# Task prompt
Reproduce each of the following lines word for word, leaving out the pictures.

# Information given
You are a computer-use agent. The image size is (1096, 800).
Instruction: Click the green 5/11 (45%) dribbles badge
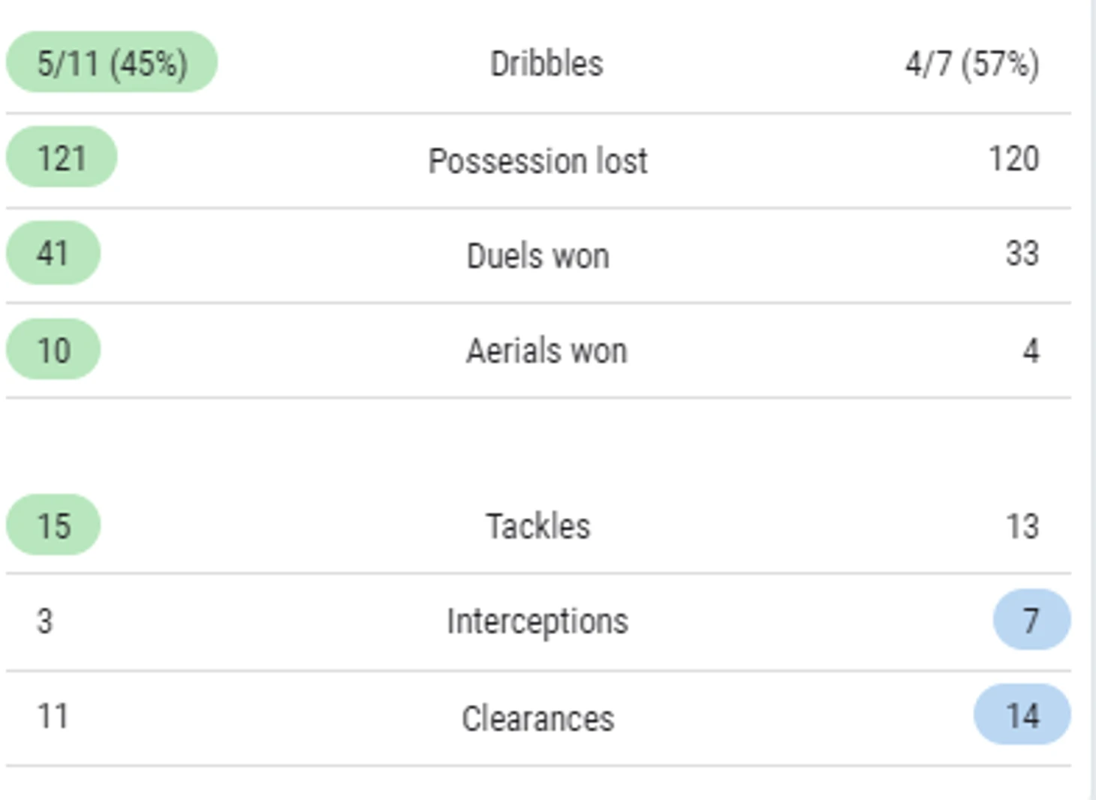tap(112, 62)
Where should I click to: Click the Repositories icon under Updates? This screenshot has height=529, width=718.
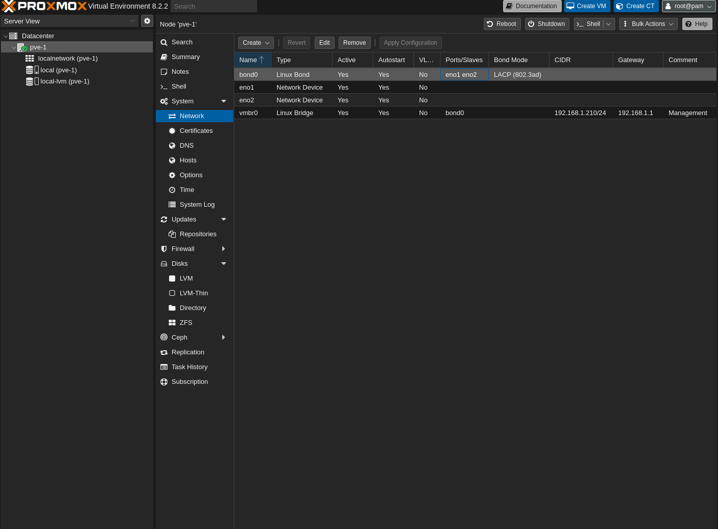172,234
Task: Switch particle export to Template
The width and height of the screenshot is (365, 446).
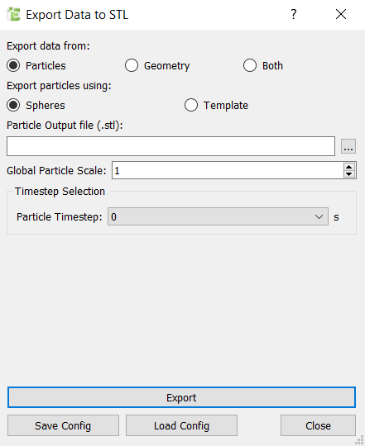Action: click(x=191, y=105)
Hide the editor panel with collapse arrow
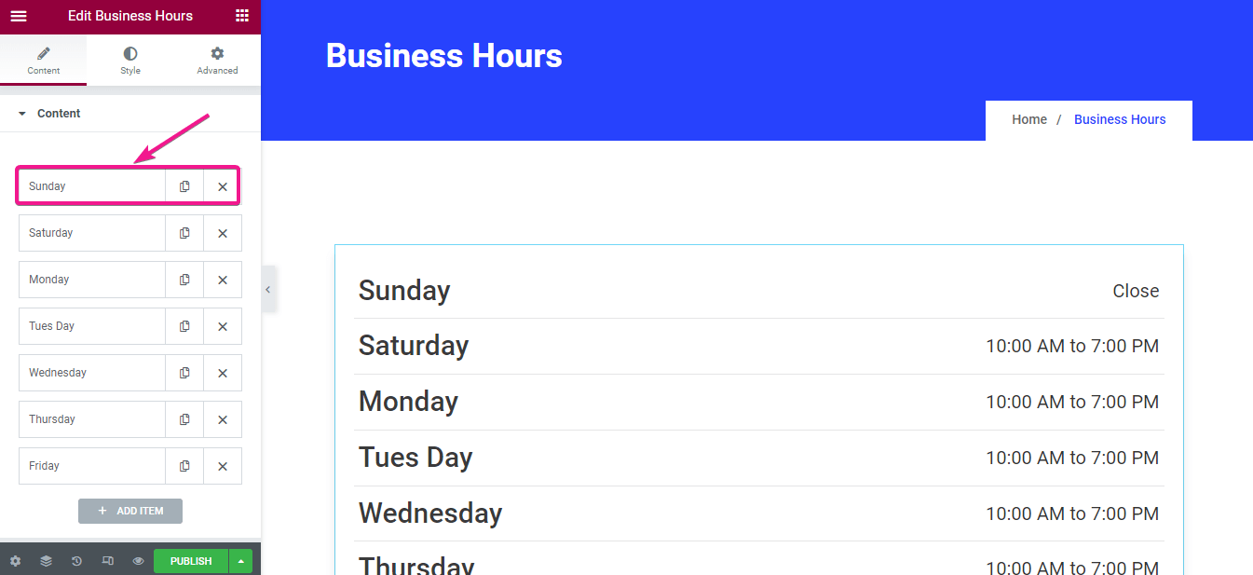The width and height of the screenshot is (1253, 575). click(x=268, y=290)
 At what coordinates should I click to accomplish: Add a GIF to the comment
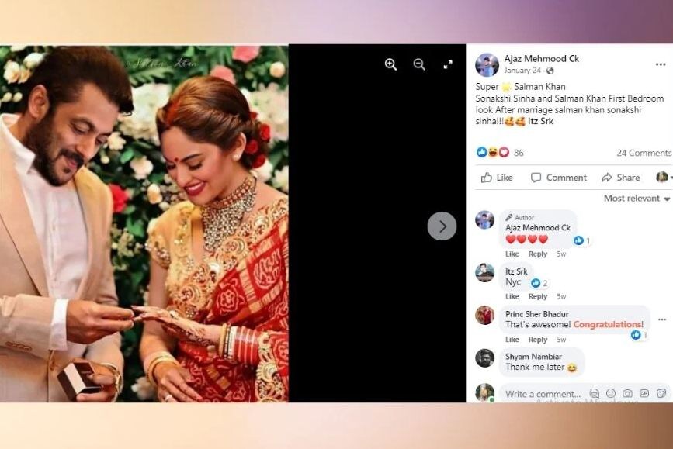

# The result
You are a computer-use agent. The image size is (1096, 800).
Instruction: Click the green 5/11 (45%) dribbles badge
tap(112, 62)
Where should I click to: Click the Repositories icon under Updates? This screenshot has height=529, width=718.
172,234
Task: Switch particle export to Template
The width and height of the screenshot is (365, 446).
Action: click(x=191, y=105)
Hide the editor panel with collapse arrow
The width and height of the screenshot is (1253, 575). click(x=268, y=290)
 At what coordinates should I click to accomplish: Add a GIF to the comment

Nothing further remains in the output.